FACTUAL AND PROCEDURAL BACKGROUND

Tracy Allen entered into a contract with the Allisons1 to remodel the main floor of their home. Allen had previously completed a remodeling project in the basement of the Allisons’ home, which they were satisfied with and timely paid Allen for. The contract to remodel the main floor of the home provided a price of $168,000, which included several installment payments. The Allisons paid Allen $30,000 to begin work and made several additional $30,000 payments. During the course of the home remodel, the Allisons sought to change the scope of the work, including enlarging the deck on the outside of the home and enlarging foundational concrete support tubes (sonotubes) under the deck. Allen’s scope of work did not, however, include installing any part of the roof or gutters. After the basement and flooring of the home were damaged following a rainstorm, the Allisons demanded that Allen pay for the repairs. Allen refused and the parties’ relationship became hostile. After finishing the work Allen was contracted to do on the home, he sent a full accounting and final invoice to the Allisons, which included documentation of the requested changes. When the Allisons did not pay the invoice, Allen filed a mechanic’s lien and later filed suit for foreclosure of the mechanic’s lien and breach of contract.2

In response, the Allisons asserted several alleged defects, two of which are relevant to this appeal.
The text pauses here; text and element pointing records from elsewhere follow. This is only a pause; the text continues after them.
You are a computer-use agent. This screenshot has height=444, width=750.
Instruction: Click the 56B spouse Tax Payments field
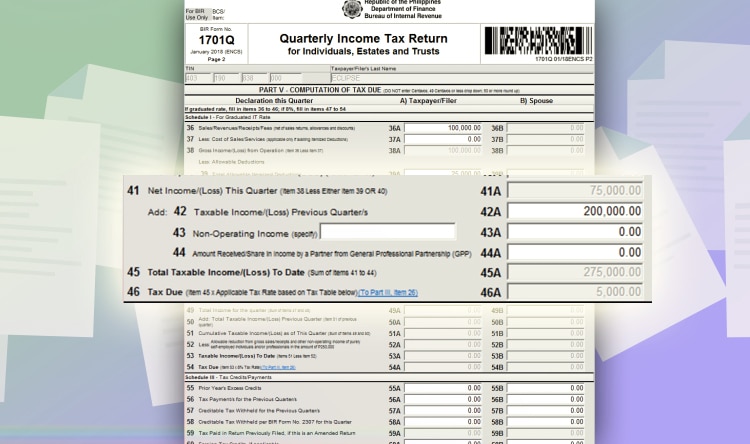pyautogui.click(x=546, y=399)
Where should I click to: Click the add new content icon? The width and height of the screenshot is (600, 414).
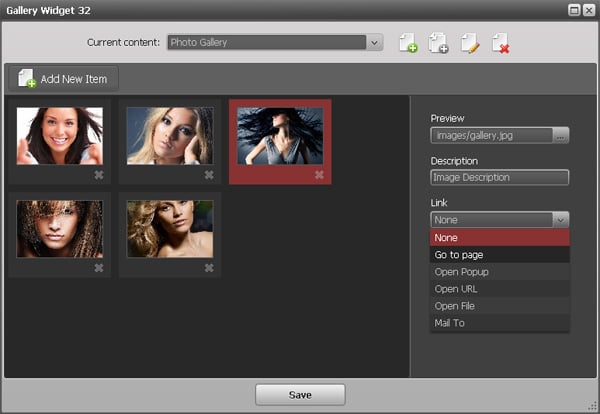click(408, 43)
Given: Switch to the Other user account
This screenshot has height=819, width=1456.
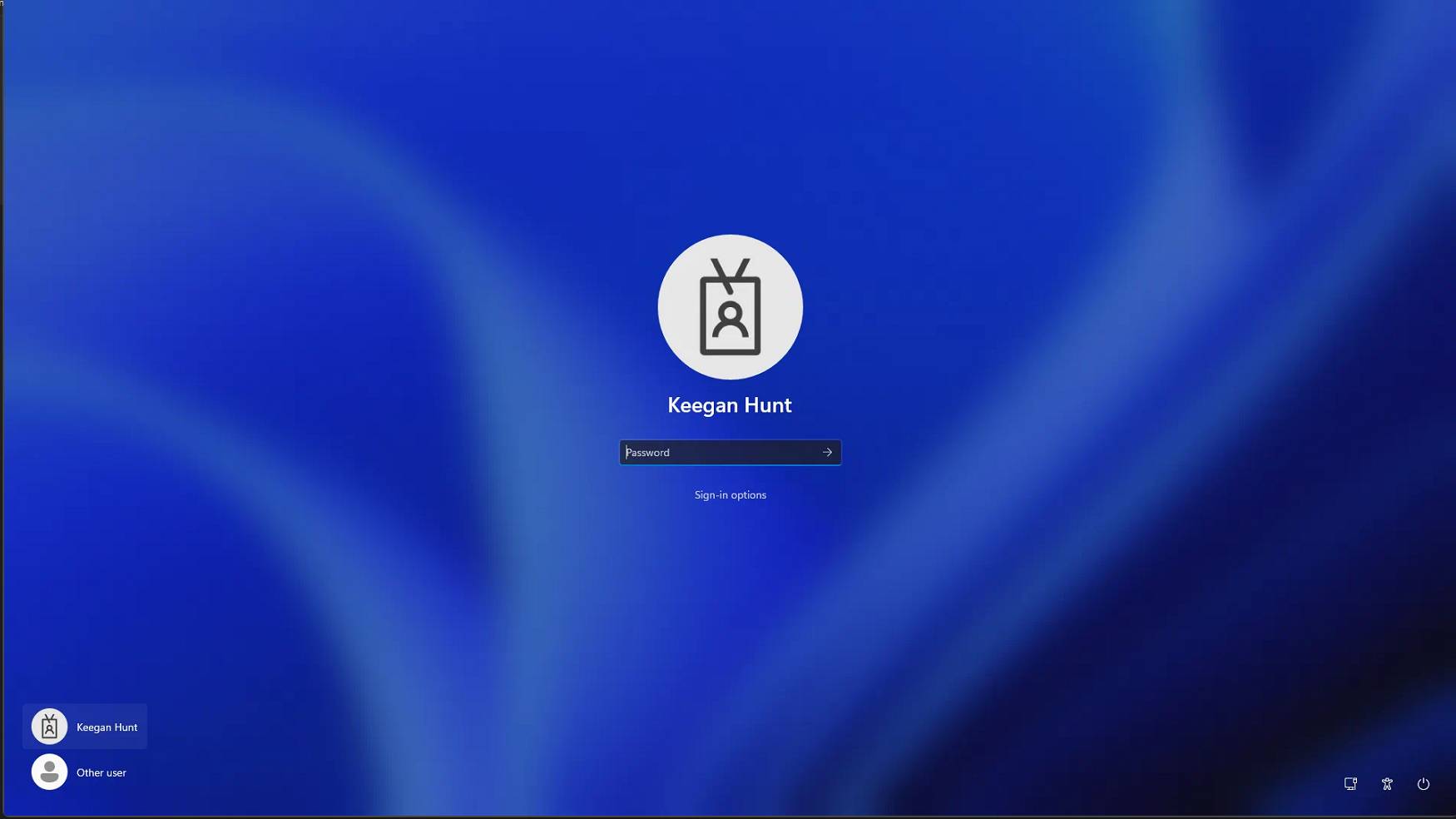Looking at the screenshot, I should [80, 772].
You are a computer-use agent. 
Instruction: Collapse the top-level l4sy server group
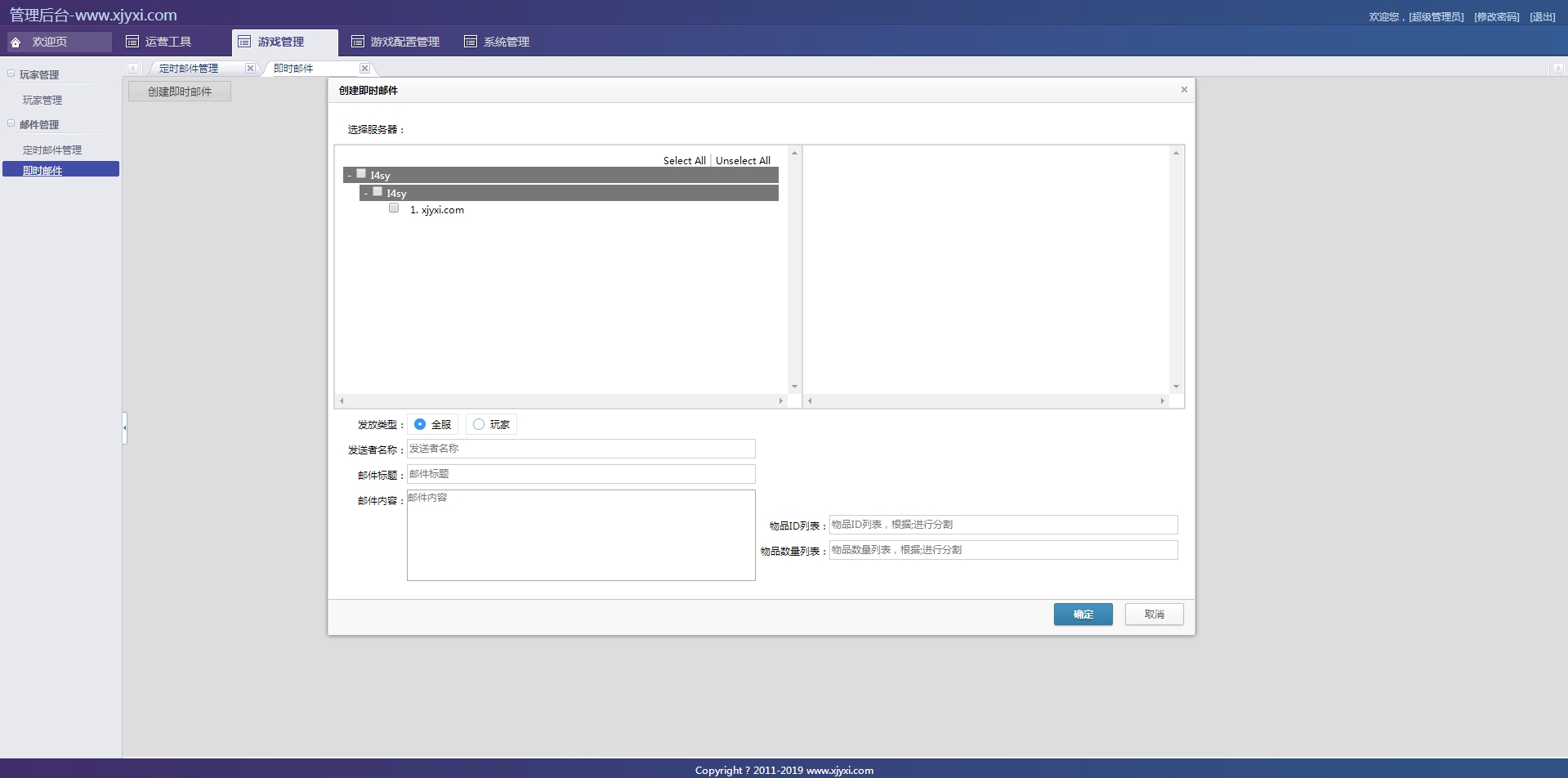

The Allisons claimed the siding boards on the outside of the home had bowed after installation and needed to be removed and replaced. In response, Allen offered to repair the siding boards in accordance with the manufacturer’s guidelines; the Allisons refused this offer. The Allisons also claimed the sonotubes were settling and could cause future damage to the property. A trial was held and the district court found that Allen was entitled to foreclosure of the mechanic’s lien and awarded judgment to him in the amount of $23,439.83--the balance on the contract after

1

The appellants’ brief uses “the Allisons” and “the Allisions” interchangeably. We assume both refer to James and Annette Allison.

2

In his complaint, Allen also named Idaho Central Credit Union; Pioneer Title Company of Kootenai County, Inc.; Mortgage Electronic Registration Systems, Inc.; Fidelity National Title Insurance Company; and Does 1-10. However, these defendants are not relevant to this appeal.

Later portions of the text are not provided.